● **Exercise objective**: Look through the material below and copy every line containing the word "magnifier".

● **Data for this exercise**:
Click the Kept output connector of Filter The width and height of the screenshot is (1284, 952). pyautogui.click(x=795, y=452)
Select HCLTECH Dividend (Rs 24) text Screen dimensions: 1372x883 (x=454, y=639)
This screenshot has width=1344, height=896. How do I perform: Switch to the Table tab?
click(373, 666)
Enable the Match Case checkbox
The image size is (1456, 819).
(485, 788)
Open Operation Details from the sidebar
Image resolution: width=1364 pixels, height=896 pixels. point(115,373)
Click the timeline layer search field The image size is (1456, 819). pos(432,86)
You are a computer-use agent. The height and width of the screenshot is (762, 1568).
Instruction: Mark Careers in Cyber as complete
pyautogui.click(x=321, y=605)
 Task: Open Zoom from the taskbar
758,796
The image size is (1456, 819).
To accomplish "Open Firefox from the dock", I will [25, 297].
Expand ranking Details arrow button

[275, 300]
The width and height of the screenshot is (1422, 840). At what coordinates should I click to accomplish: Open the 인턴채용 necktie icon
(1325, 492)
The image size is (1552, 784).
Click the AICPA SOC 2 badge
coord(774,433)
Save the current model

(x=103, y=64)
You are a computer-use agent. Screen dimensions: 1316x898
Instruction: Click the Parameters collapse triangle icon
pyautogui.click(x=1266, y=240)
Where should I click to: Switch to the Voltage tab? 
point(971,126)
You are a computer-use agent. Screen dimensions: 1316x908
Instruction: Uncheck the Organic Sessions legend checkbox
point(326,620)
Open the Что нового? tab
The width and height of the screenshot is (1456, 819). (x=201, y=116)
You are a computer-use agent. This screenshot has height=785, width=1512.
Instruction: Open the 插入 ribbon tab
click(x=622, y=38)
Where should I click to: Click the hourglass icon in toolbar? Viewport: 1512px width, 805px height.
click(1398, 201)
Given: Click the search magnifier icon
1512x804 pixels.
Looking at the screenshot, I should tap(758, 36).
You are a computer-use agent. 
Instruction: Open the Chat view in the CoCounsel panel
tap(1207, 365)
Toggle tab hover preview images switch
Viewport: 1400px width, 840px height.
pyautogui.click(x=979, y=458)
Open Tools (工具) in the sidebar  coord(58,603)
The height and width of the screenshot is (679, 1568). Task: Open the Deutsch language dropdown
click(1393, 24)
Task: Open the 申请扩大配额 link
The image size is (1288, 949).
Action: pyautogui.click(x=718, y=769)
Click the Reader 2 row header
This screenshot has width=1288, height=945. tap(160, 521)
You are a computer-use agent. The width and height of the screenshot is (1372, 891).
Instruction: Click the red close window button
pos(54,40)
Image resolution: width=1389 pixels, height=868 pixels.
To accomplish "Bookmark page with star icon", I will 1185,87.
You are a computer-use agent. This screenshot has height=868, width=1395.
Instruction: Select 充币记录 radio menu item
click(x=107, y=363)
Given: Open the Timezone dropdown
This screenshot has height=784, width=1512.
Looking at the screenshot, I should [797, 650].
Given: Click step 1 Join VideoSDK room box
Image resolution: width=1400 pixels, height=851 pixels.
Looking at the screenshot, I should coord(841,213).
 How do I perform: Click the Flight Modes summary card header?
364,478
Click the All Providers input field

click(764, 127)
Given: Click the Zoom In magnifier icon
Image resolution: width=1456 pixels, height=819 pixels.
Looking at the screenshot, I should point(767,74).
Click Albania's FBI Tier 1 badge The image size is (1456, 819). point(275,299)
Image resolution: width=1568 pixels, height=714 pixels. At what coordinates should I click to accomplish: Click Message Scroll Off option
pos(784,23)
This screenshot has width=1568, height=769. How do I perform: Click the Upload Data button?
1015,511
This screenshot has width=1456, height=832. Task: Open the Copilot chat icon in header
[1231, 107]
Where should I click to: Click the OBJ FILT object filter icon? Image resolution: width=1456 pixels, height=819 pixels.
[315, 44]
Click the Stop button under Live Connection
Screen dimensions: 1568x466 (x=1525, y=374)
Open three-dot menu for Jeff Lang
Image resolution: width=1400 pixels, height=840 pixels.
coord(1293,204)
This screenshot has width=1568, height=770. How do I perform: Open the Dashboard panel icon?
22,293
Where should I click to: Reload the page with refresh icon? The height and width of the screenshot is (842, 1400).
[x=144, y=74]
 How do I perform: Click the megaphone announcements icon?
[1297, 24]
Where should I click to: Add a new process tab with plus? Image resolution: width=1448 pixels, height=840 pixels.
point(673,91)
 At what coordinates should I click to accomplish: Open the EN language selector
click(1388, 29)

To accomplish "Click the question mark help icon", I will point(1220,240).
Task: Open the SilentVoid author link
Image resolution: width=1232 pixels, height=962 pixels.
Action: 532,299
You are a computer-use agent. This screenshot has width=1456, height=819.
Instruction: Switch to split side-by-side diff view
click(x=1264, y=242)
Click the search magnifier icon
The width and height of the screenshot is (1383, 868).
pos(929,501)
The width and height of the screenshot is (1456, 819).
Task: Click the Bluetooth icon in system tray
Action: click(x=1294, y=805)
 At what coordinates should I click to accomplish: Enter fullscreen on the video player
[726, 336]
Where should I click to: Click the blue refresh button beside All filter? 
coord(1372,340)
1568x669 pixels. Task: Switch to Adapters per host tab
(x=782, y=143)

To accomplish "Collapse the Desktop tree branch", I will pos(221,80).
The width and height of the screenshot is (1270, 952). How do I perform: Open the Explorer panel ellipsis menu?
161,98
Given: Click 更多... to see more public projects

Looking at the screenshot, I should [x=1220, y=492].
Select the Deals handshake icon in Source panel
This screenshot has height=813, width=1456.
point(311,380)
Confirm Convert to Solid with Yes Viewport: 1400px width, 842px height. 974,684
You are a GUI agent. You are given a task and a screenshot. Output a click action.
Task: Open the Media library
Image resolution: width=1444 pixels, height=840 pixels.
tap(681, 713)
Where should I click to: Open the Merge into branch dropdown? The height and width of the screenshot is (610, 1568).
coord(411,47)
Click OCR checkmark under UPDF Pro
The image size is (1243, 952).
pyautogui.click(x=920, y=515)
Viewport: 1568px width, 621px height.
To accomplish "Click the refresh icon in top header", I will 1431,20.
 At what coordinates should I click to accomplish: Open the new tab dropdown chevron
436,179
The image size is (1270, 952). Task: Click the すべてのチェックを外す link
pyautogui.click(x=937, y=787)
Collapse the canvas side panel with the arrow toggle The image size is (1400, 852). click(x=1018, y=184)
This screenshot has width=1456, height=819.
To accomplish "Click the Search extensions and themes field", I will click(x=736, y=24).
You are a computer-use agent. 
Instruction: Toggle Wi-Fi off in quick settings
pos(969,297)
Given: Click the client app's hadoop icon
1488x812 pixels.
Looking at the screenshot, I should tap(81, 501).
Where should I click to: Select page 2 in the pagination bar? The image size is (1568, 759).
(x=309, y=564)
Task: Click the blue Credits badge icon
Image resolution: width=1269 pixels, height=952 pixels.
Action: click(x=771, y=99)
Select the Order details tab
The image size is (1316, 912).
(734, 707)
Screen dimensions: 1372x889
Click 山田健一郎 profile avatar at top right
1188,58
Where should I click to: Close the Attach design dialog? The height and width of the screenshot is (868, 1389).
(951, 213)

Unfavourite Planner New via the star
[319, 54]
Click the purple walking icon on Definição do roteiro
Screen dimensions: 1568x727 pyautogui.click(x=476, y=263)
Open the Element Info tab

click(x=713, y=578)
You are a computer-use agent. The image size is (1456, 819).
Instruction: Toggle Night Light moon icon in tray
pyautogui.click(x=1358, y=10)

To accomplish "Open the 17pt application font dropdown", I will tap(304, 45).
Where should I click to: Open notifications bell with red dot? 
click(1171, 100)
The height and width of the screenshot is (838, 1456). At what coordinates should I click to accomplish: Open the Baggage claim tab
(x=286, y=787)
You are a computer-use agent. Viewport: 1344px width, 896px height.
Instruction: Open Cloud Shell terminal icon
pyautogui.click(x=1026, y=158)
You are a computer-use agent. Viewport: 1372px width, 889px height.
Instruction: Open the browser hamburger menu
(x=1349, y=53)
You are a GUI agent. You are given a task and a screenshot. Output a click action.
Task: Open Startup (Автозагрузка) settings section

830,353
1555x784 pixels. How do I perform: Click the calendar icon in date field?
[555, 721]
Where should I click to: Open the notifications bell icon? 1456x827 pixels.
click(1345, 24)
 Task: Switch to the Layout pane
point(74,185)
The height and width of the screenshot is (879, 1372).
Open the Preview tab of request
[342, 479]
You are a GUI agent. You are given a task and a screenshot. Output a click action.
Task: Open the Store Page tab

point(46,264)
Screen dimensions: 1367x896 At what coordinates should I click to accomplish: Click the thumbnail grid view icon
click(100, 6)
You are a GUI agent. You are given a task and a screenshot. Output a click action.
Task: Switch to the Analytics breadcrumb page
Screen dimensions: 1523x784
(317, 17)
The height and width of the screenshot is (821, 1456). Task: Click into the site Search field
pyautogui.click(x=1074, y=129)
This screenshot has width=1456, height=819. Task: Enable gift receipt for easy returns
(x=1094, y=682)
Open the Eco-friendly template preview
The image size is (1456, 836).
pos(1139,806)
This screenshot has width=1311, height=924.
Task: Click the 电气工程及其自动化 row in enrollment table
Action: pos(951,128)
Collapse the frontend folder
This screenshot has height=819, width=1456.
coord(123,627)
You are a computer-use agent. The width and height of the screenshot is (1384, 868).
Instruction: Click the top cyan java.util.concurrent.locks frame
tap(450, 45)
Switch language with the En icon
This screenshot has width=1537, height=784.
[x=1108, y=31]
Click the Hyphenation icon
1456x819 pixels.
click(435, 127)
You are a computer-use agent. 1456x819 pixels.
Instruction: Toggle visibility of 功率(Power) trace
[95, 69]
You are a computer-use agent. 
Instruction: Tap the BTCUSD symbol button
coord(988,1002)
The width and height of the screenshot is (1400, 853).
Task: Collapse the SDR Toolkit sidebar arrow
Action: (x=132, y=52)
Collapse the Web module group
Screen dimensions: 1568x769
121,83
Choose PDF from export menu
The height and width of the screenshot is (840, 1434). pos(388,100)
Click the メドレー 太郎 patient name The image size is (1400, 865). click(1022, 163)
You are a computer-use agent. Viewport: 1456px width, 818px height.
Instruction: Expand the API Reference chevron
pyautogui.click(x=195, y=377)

● **Reply**:
Given: Click the search magnifier icon
Given: Click the Zoom In magnifier icon
Click the search magnifier icon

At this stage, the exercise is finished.